Pick out every line in the records that contains the string "link", and copy each of those lines.

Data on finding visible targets
** BEGIN **

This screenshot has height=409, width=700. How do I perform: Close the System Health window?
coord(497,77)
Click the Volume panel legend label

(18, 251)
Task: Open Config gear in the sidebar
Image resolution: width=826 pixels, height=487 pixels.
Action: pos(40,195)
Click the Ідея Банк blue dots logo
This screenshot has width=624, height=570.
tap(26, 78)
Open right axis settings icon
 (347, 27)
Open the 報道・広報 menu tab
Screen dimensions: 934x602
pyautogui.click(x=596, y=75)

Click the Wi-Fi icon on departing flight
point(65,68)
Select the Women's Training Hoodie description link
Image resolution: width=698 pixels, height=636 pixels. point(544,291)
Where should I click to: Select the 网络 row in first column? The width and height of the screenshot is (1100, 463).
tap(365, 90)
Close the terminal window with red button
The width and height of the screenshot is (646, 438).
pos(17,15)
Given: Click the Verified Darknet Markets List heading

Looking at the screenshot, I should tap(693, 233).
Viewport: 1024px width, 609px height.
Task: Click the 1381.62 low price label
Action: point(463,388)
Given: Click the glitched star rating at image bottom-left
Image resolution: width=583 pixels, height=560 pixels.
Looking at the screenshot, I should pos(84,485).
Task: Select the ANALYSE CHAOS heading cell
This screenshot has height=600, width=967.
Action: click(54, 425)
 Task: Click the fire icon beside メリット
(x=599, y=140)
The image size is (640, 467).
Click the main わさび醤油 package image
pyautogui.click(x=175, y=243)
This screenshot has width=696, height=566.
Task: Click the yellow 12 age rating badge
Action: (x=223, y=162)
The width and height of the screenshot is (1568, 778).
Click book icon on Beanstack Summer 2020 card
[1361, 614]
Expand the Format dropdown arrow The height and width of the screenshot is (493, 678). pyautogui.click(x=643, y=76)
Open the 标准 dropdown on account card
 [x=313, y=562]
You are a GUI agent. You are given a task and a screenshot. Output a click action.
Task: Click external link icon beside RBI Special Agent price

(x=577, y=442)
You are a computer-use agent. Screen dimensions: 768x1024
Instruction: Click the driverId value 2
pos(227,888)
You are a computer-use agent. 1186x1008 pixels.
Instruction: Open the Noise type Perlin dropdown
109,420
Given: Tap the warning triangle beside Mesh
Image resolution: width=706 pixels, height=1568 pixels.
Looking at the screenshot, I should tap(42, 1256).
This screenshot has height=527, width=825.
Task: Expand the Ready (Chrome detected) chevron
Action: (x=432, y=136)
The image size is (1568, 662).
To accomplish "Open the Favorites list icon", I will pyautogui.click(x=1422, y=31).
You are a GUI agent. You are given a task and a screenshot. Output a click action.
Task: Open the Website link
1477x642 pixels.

** END **

Solution to the exercise:
Select the Women's Training Hoodie description link
Task: Click external link icon beside RBI Special Agent price
Task: Open the Website link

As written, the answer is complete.